Comment expliquez-vous être la seule en France et en Europe à pratiquer cette activité, courante aux États-Unis ?
Aucun tatoueur n’a choisi ce créneau-là. Certains ont été sollicités par des femmes et ont répondu à leur demande mais ils ne sont pas spécialisés. Beaucoup refusent, et c’est plutôt à leur crédit, car ils ne maîtrisent pas bien cette technique. Il n’est pas facile de tatouer sur une peau qui a subi de la radiothérapie, de la chimiothérapie, sur laquelle il y a des cicatrices. J’ai choisi de me lancer après avoir suffisamment acquis de connaissances.
Pourquoi avez-vous choisi d’apprendre cette technique, et comment s’y forme-t-on puisque c’est encore inexistant dans notre pays ?

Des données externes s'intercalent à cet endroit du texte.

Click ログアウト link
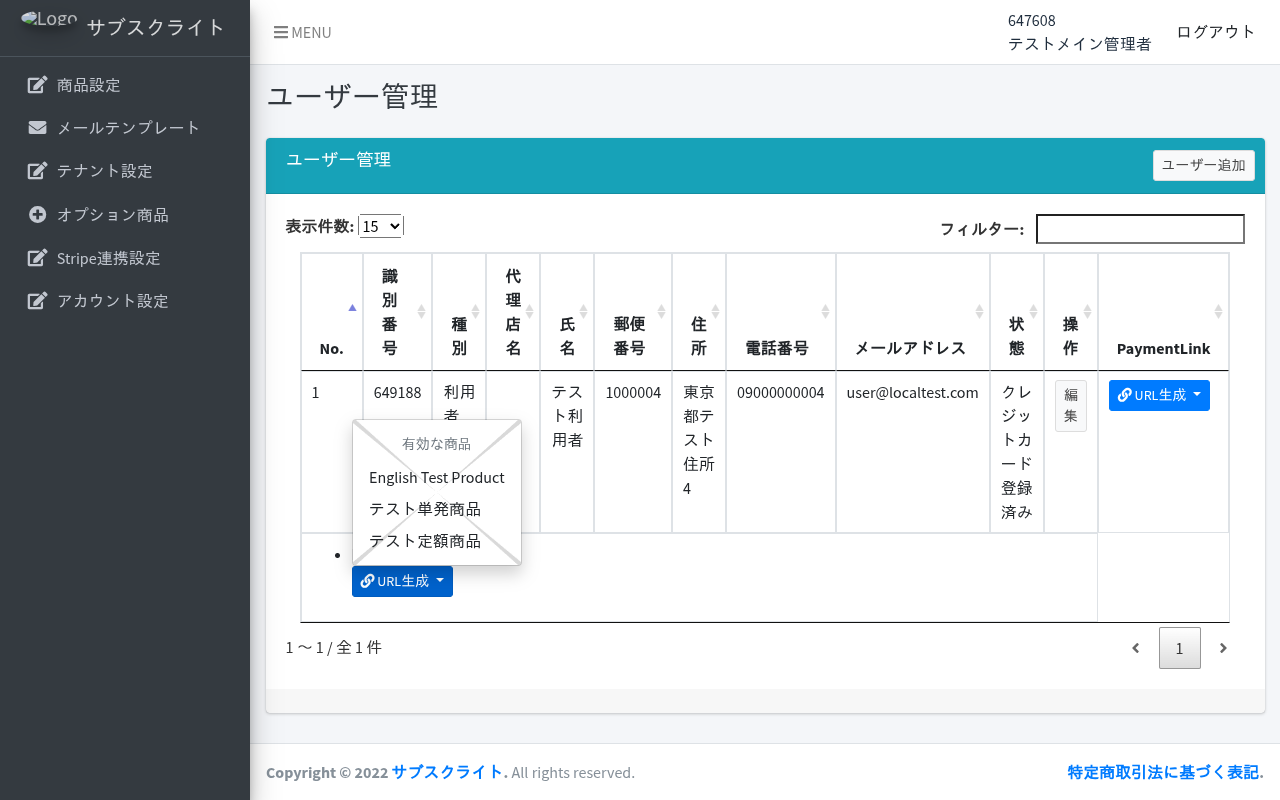This screenshot has width=1280, height=800. pos(1215,32)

Quand j’ai fait de la recherche en clinique, j’ai pu être en contact direct avec des
patients, engager un vrai dialogue, jusqu’à accompagner leur fin de vie. Cette relation me manquait. Je suis tombée sur la vidéo du travail de Vinnie Myers (la référence en tatouage 3D de reconstruction mammaire, ndlr), c’est alors devenu une obsession. Je n’étais ni médecin ni infirmière mais j’avais la volonté de soigner autrement. Le tatouage s’enseigne par apprentissage avec un formateur. Je me souviens d’avoir commencé à tatouer des pattes de chat, des signes infinis, des étoiles… Chaque petit dessin me rapprochait de mon objectif. Pour exercer ce métier, il faut avoir une bonne fibre artistique, conjuguée à une super technique. Et une connaissance de la reconstruction mammaire.

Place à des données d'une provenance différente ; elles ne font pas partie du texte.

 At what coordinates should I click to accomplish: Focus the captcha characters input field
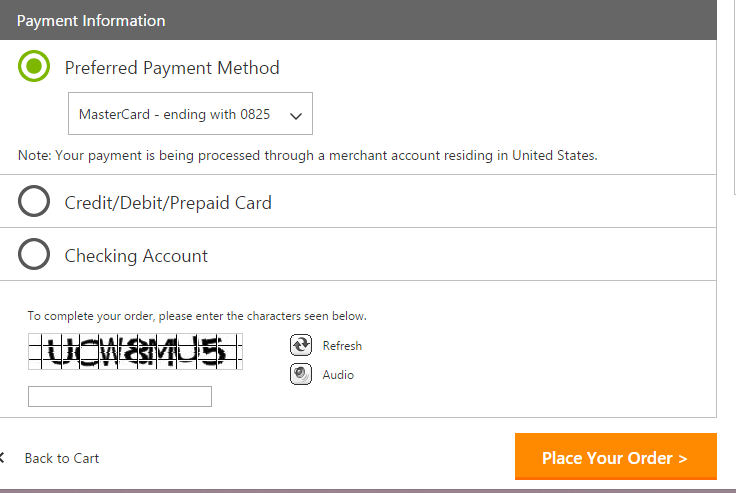click(120, 396)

Comment votre démarche est-elle reçue dans le milieu médical ?
Il a fallu travailler en collaboration avec le milieu médical au départ fermé, inquiet quant à l’innocuité du geste. J’ai pu créer un lien et introduire le tatouage grâce à mon passé de scientifique. J’ai dû rassurer sur mon travail pour prouver qu’il y a bien un suivi et des résultats. Je veux aussi montrer que c’est une alternative économique. Cette technique coûte trois à quatre fois moins cher (il faut compter 400 euros pour le tatouage d’un sein ndlr) qu’une reconstitution chirurgicale, qui se chiffre en milliers d’euros. Aujourd’hui, le tatouage n’est pas pris en charge mais la situation est en train d’évoluer. Les médecins se mobilisent aussi et les chirurgiens m’invitent à leurs conférences. C’est très encourageant. Ils sont d’accord pour dire que je viens magnifier leur chirurgie.
Quel est l’avenir de cette pratique ? Pensez-vous qu’elle puisse servir dans d’autres domaines ?

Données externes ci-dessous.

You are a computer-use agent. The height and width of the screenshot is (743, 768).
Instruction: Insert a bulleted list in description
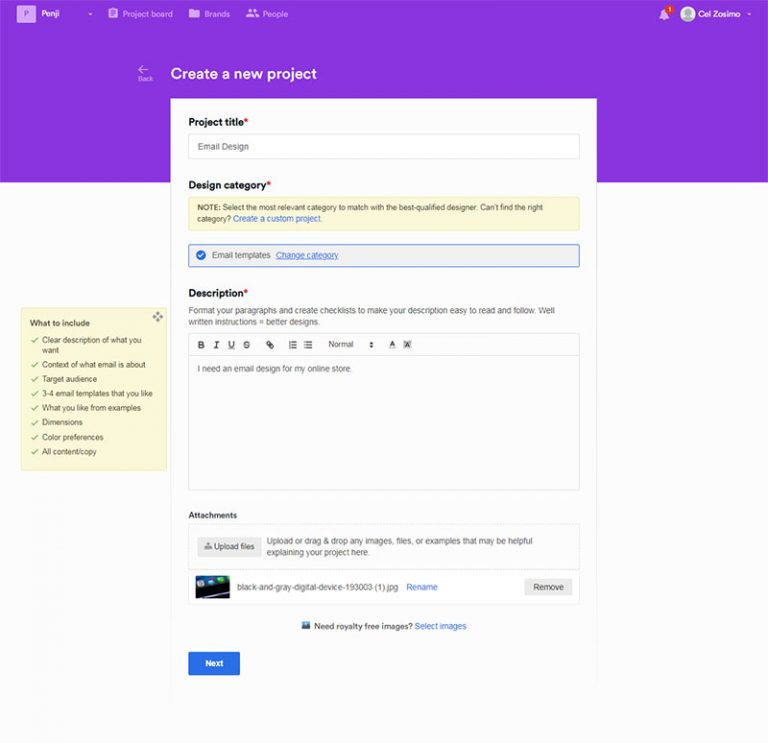pyautogui.click(x=308, y=345)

L’idée, bien sûr, est de former d’autres tatoueurs sur un modèle bien précis, avec un type d’accueil et de prise en charge particulier. Je pense qu’il n’en faut pas 50. Il en faut juste un nombre raisonnable pour que les femmes n’aient pas à aller trop loin pour accéder à ce service. C’est aussi un plaisir d’imaginer appliquer la technique à d’autres besoins. Nous pouvons pratiquer le tatouage 3D à la suite d’une augmentation ou d’une réduction mammaire ou pour les grands brûlés, au niveau du torse. Nous imaginons aussi reconstruire des nombrils après une plastie abdominale ou des ongles sur un doigt amputé. En réalité, la technique peut s’appliquer à tout ce qui fait appel au réalisme. J’ai d’ailleurs été contactée par des transsexuels. Ils ont besoin de se créer une nouvelle identité avec une poitrine adaptée à leur nouveau genre.